According to WSSC the overflows occurred at the Fort Washington Estates, Broad Creek and Fort Washington Forest #1 pumping stations. Drinking water is not affected because the drinking water supply is separate from the wastewater system.
According to WSSC, 3,500 gallons of water overflowed at Fort Washington Estates, 900,000 gallons at Broad Creek and 950 gallons at Fort Washington Forest #1. WSSC crews are posting signs in the affected areas and will perform all necessary cleanups when the water recedes.
Because of the break, which occurred during Tuesday evening, WSSC sent an advisory to residents in Accokeek, portions of Fort Washington, Piscataway, east of Indian Head Highway, west of Piscataway road and south of Palmer Road near the Charles County line.
“If you live in the affected area, you should boil your water before drinking it, making ice, washing dishes, brushing teeth and food preparation,” according to WSSC.
Jerry Irvine, public affairs manager for the WSSC, said water is not contaminated, but customers should boil their water as a precaution. Irvine said a water main that broke as a result of the rainstorms in the area.
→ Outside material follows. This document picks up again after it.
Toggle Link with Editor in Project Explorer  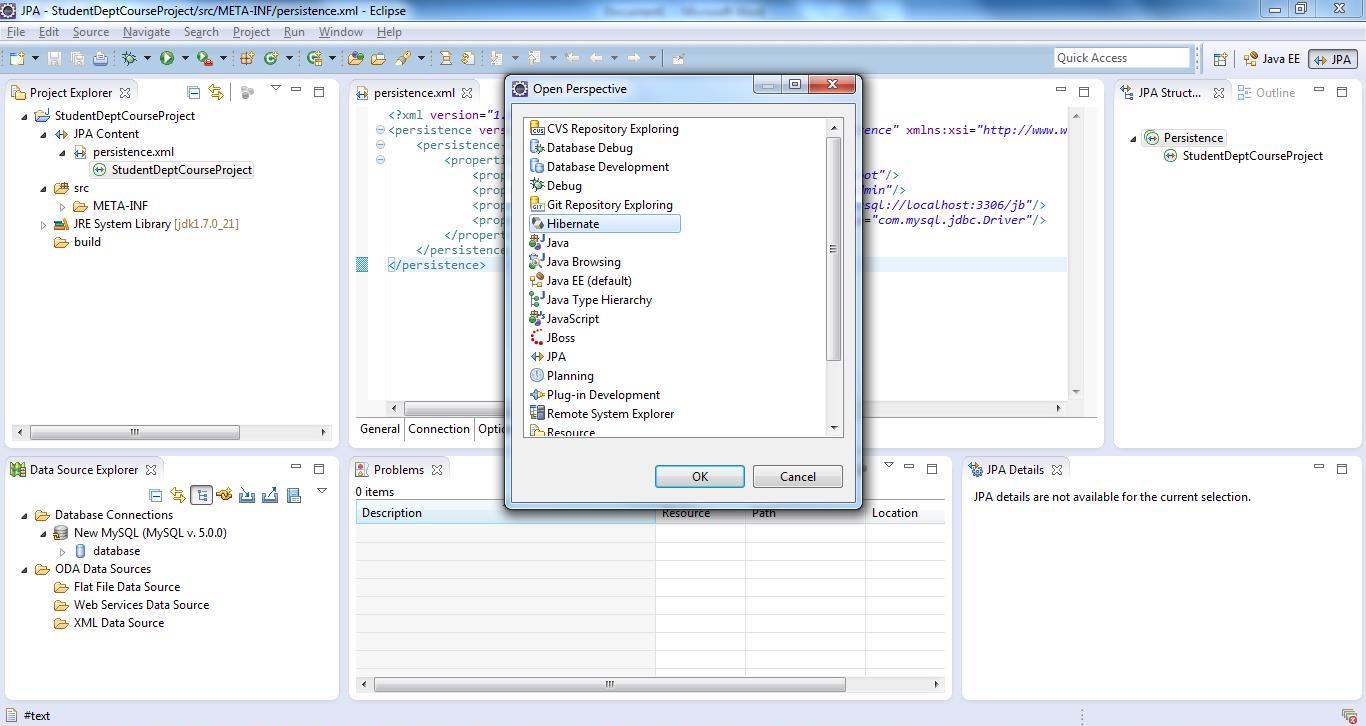[215, 93]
Irvine said that the pipe went undiscovered for too long without being fixed because of its location. He said the pipe was shut down late Tuesday evening and the advisory was sent out this morning.
“At some point yesterday in the afternoon or the evening, the water main broke down in the Brandywine area,” Irvine said. “Because we could not find the break and locate it and shut it down, it isolated and caused a significant water loss.”
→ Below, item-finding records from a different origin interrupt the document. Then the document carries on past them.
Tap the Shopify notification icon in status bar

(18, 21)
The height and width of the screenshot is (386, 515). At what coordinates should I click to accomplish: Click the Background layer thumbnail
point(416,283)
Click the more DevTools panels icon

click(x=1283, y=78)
The pipe could not be shut down, Irvine said, so it caused the pressure in the system to decrease.
“When we have low pressure, it allows contaminants to get into the pipe,” Irvine said. “We keep our water pipes highly pressurized, so that means that contaminants can’t get into the pipes. When we have a low-pressure situation, as a precaution, we have to issue a boil-water advisory.”
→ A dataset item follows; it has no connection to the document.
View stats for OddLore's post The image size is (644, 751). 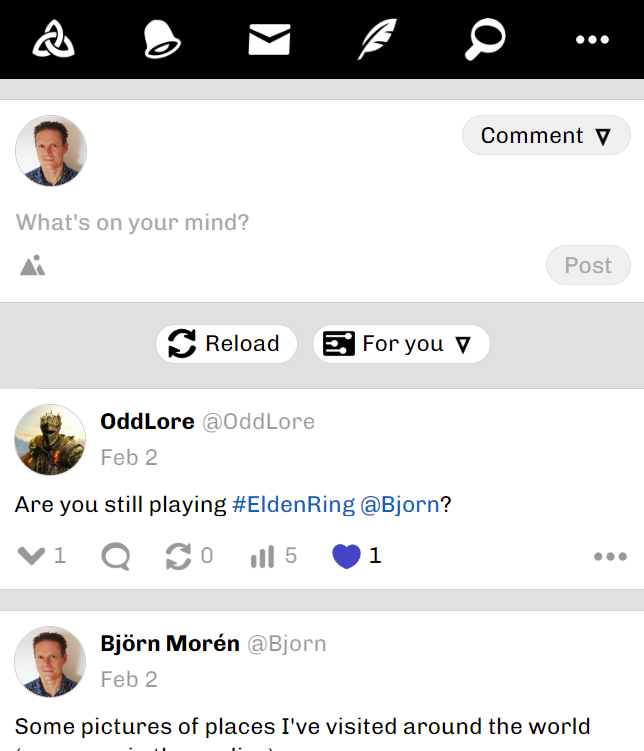point(262,556)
Irvine said issuing an advisory does not mean the water is unhealthy.
“Typically, we don’t find contaminants after we re-pressurize and do the testing,” Irvine said.
The county’s health department has been notified of the situation, Irvine said, and WSSC continues to communicate with county officials.
Dellia Hawthorne-Williams, spokeswoman for the Prince George’s County Health Department, said she has been in contact with WSSC since Wednesday morning.
“Pretty much what we are doing in addition to what we normally do as far as inspecting restaurants and facilities that may have been impacted, we are also been redirecting (residents) back to the WSSC website where they have the maps so you can find out whether or not you have been impacted directly.”
In addition, Hawthorne-Williams said the health department has also sent out advisories to residents about how to handle food and ice during water advisories.
Customers should not use ice and be careful washing food with the water, Irvine said.
“It’s an inconvenience, absolutely,” Irvine said. “But it’s not something that should be a game changer or a life changer for people for the next day or so.”
Irvine said no customers are currently without water service.
WSSC has restored pressure in the pipes back to operating standards and will soon begin testing the water.